While she anticipated and expected the contrasting styles of play to be a challenge for her, Malcolm embraced the opportunity to add new skills to her repertoire. 

“I’ve played in that style for a very, very long time so attacking-wise, you get used to attacking against that and defensively, you get used to running those defensive lines as well,” she says of the man-on-man defence she’s used to. 

“So coming over here, especially at the Tactix, it’s like polar opposites. We do do some bits of that man-on-man style, but it’s a lot about the space and confusing it and how we create intercepts for each other. 

“It’s been great to get used to feeding with it, to seeing where the space is in comparison to when somebody’s really on the body. So I’ve been working on polar opposites but it's a challenge I knew I was going to get and a challenge I’ve really enjoyed working through.” 

Malcolm's first pinnacle event with the Roses was last year's Commonwealth Games in Birmingham, where they eventually lost to the Silver Ferns, 55-48, in the bronze medal match. 

Not playing with or against any of her Roses teammates was initially seen by Malcolm as a negative, and a barrier to making the Roses squad, but it turned into a positive. 

“The defenders here in general are just bigger, taller, can cover more space,” she explains. 

“So even when teams try and replicate that style at home, I don’t think they can do it in the same way because they haven’t actually got the physique to do that. 

“I’ve loved it, I’ve really enjoyed trying to figure that out and work against that and I think it’s improved throughout the season.” 

Playing against the zone defence weekly has also prepared her for going up against different styles of play at the World Cup. 

“I think the way I’ve been attacking through this zonal play and seeing the spaces, both in where I move as an attacker and where I see the space for feeding as well is where I’ve really improved,” she says. 

“That's really something you just cannot get at home.” 

Malcolm at the 2022 Birmingham Commonwealth Games. Photo: Getty Images

A self-described “massive netball geek”, Malcolm can’t wait to be involved in her first World Cup. 

“I’m always watching netball across the board and I feel very, very privileged to have experienced and trained with some great players in the Ferns,” she says. 

“How often do you get these opportunities? It’s so rare, so it’s been a real privilege.” 

Malcolm also feels lucky to have competed in such a close league, with the ANZ Premiership elimination finalists not known until the last game of the season (the Tactix taking the Mystics into extra time). 

“How cool is it the league is so tight?

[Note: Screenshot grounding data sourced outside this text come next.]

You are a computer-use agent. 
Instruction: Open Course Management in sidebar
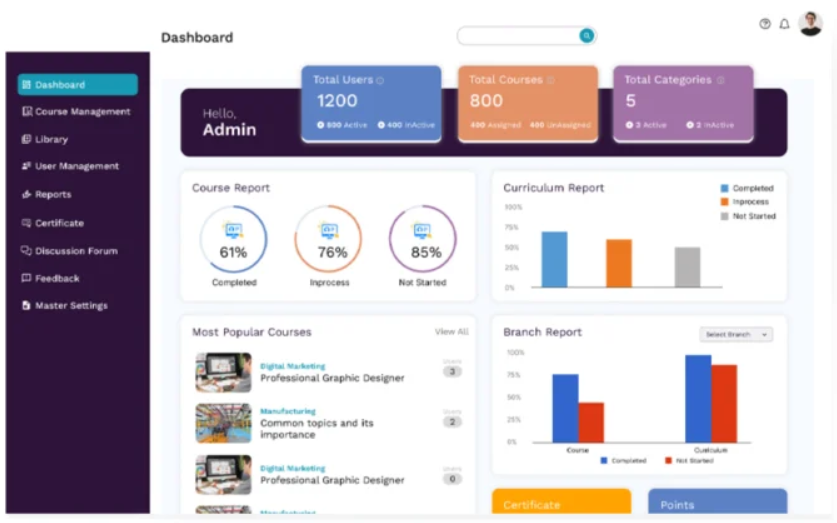coord(82,112)
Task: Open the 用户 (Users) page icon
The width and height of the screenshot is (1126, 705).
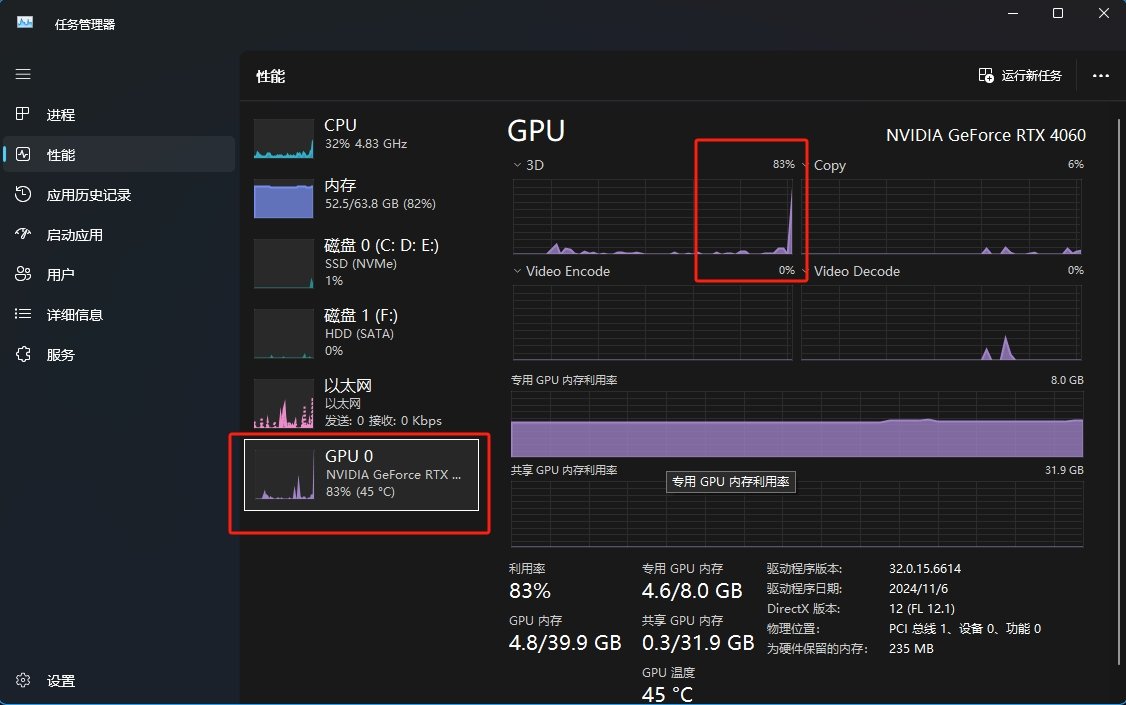Action: 22,274
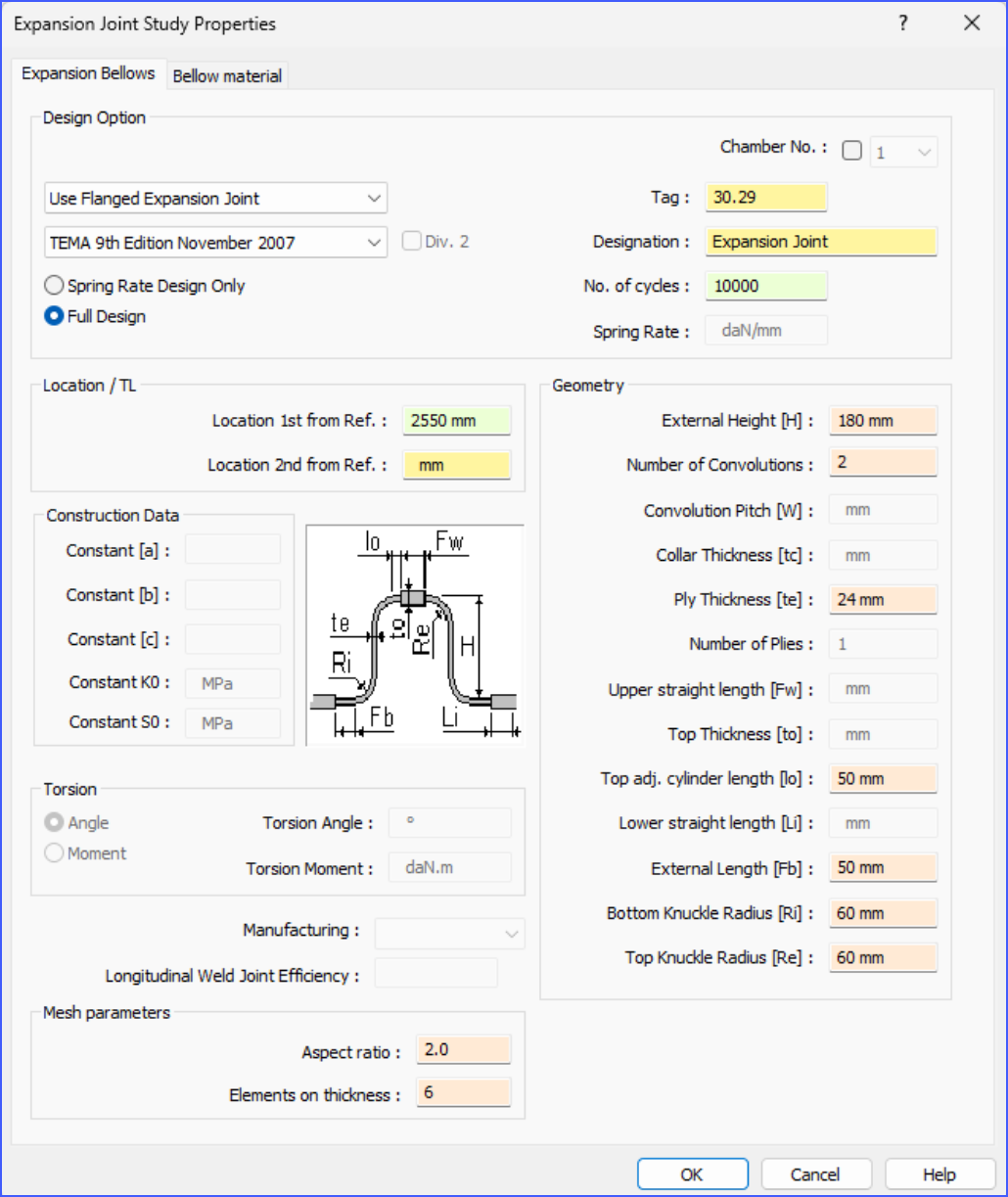
Task: Click the expansion joint diagram image
Action: [415, 635]
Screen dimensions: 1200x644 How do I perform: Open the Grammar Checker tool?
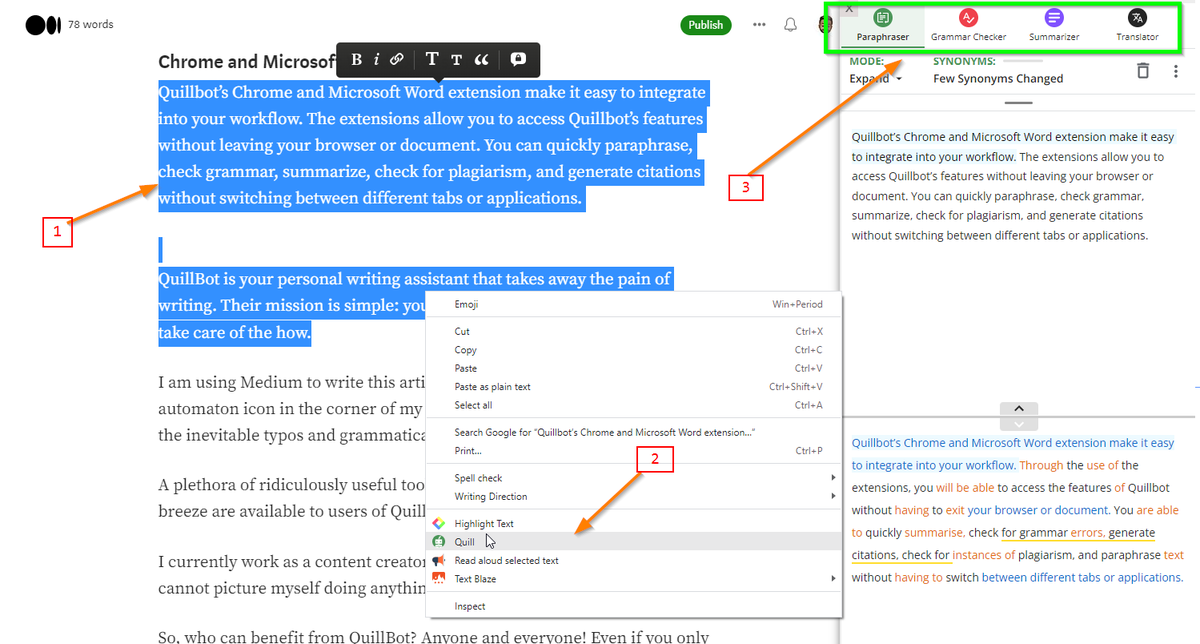point(967,25)
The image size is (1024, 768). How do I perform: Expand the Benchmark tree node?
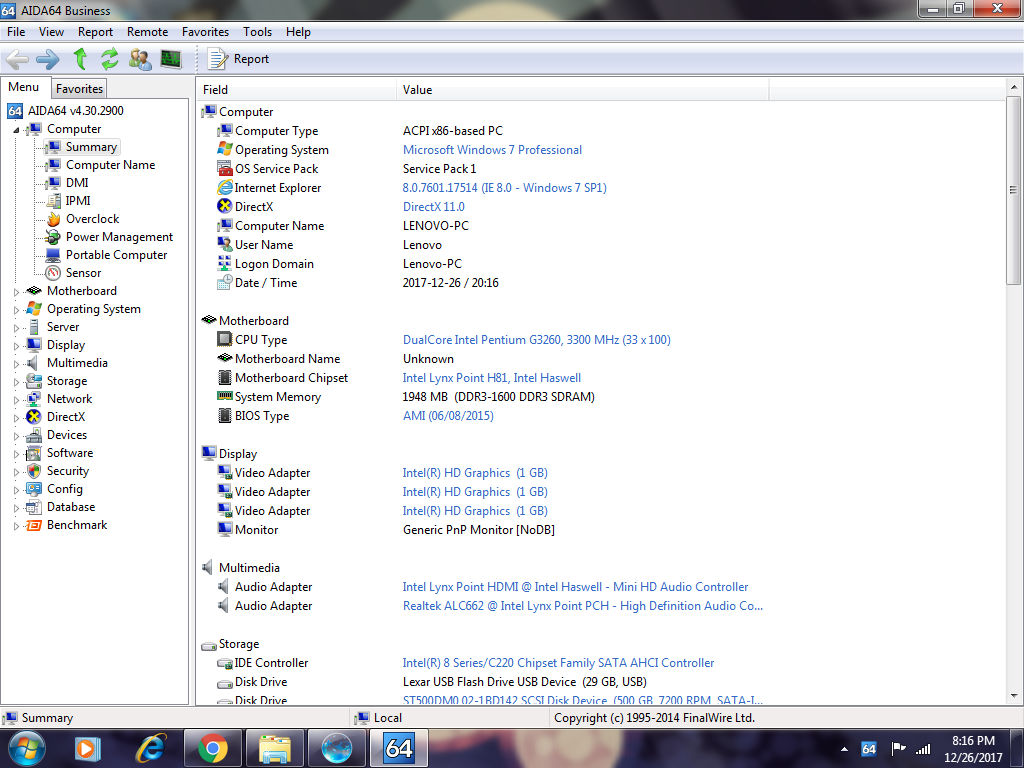(x=16, y=526)
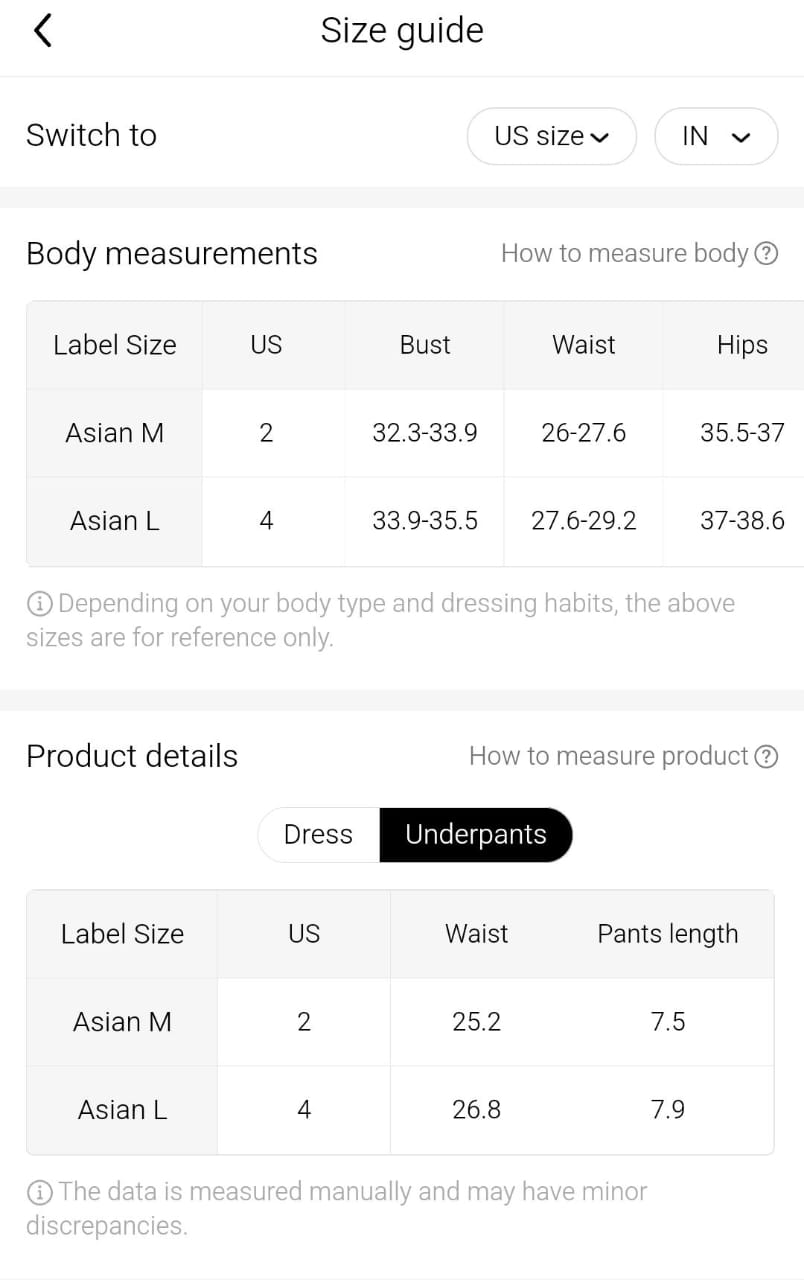Select Asian M label in Body measurements table
The width and height of the screenshot is (804, 1280).
tap(114, 433)
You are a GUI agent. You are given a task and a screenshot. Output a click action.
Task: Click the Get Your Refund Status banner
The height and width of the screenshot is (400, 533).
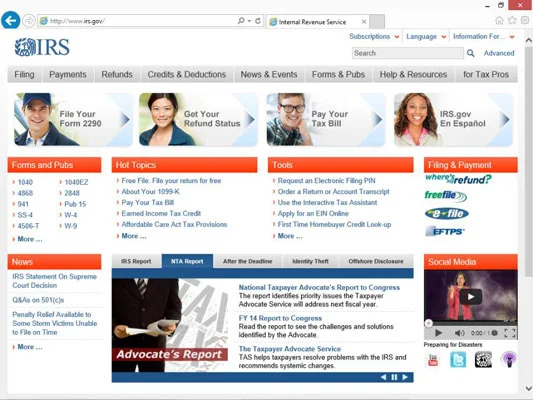[198, 120]

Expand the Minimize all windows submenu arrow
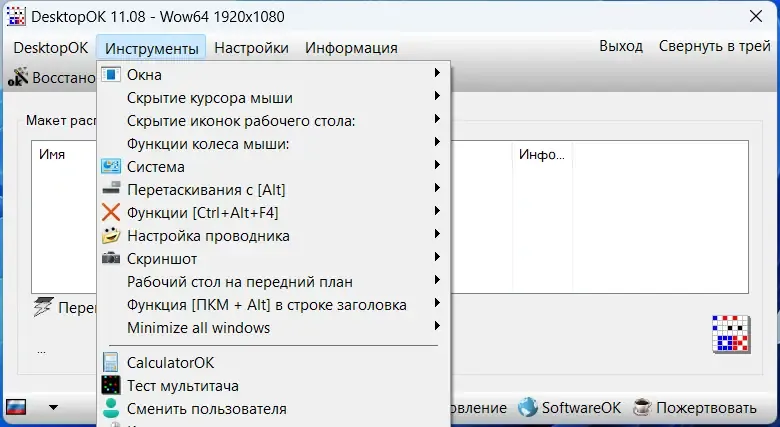[x=437, y=327]
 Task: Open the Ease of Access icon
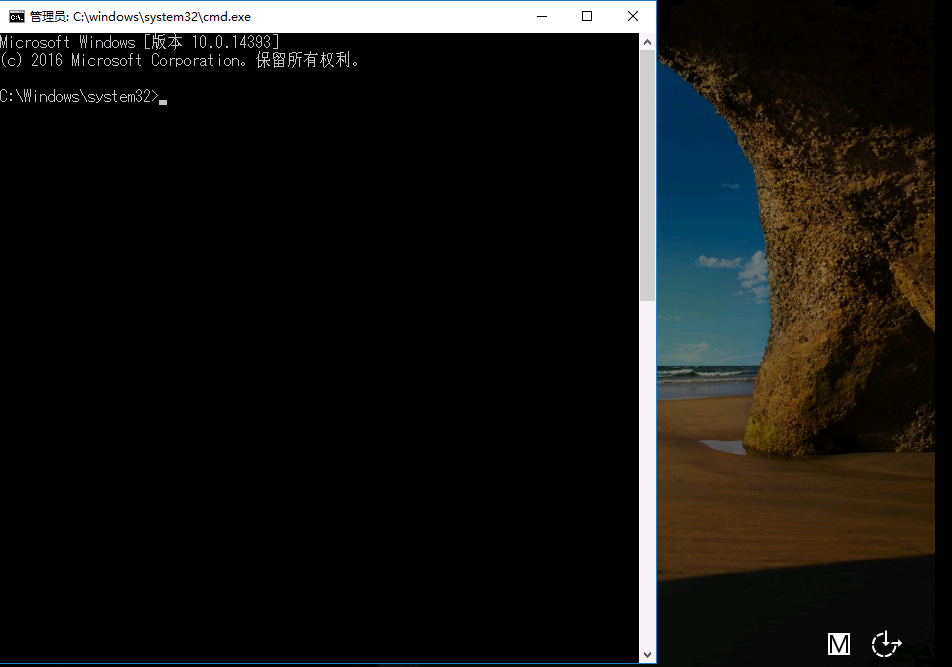(886, 645)
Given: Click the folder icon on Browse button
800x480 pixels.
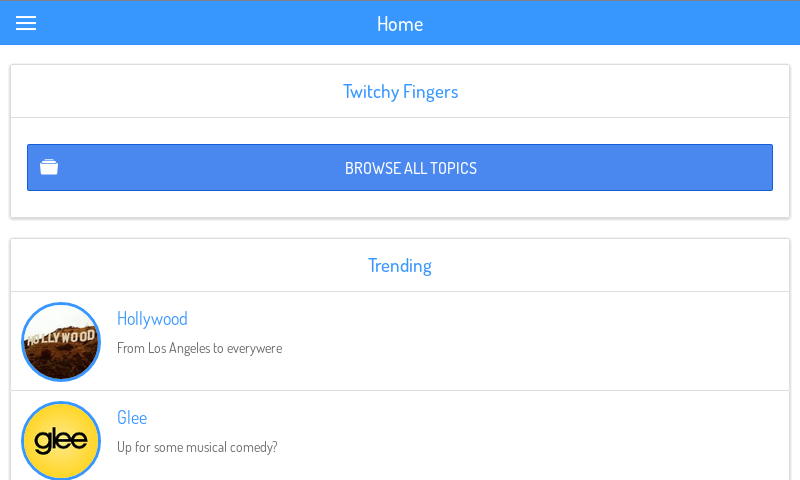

It’s just wicked because we just don’t get that at home,” she says. 

“Every game has mattered from the very start of the season, so that experience in itself is just amazing. You can’t replicate that in any sort of way. So that’s a credit to the league itself, it’s really great.” 

Malcolm is obviously backing the Roses to win their first Netball World Cup - their best result was second in 1975, with three consecutive third-place finishes since 2011. 

“Looking across the board, I’m thinking there’s a lot of strength everywhere to be honest with you,” says Malcolm. 

“I think it’s going to be a really good World Cup, and yeah, I can’t wait to get going. It's as simple as that.” 

As for her plans for next year? Malcolm laughs when asked if the Tactix might tempt her back for another season. 

“We’ve not really had any conversations about it as of yet, but I have had a really great year,” she says. 

“The girls are lovely and the club has been very supportive to me so we will just wait and see, I’ve definitely enjoyed my time.” 

Right now, Malcolm’s focus is on the Netball World Cup - she admits that even her wedding isn’t in her thoughts yet. 

But it’s her focus and commitment to netball that’s paid off, with her ticket to Cape Town just two months away.  

*The ANZ Premiership elimination final between the Pulse and the Stars is this Sunday, with coverage from 3.30pm on Sky Sport 1 and free-to-air on Prime.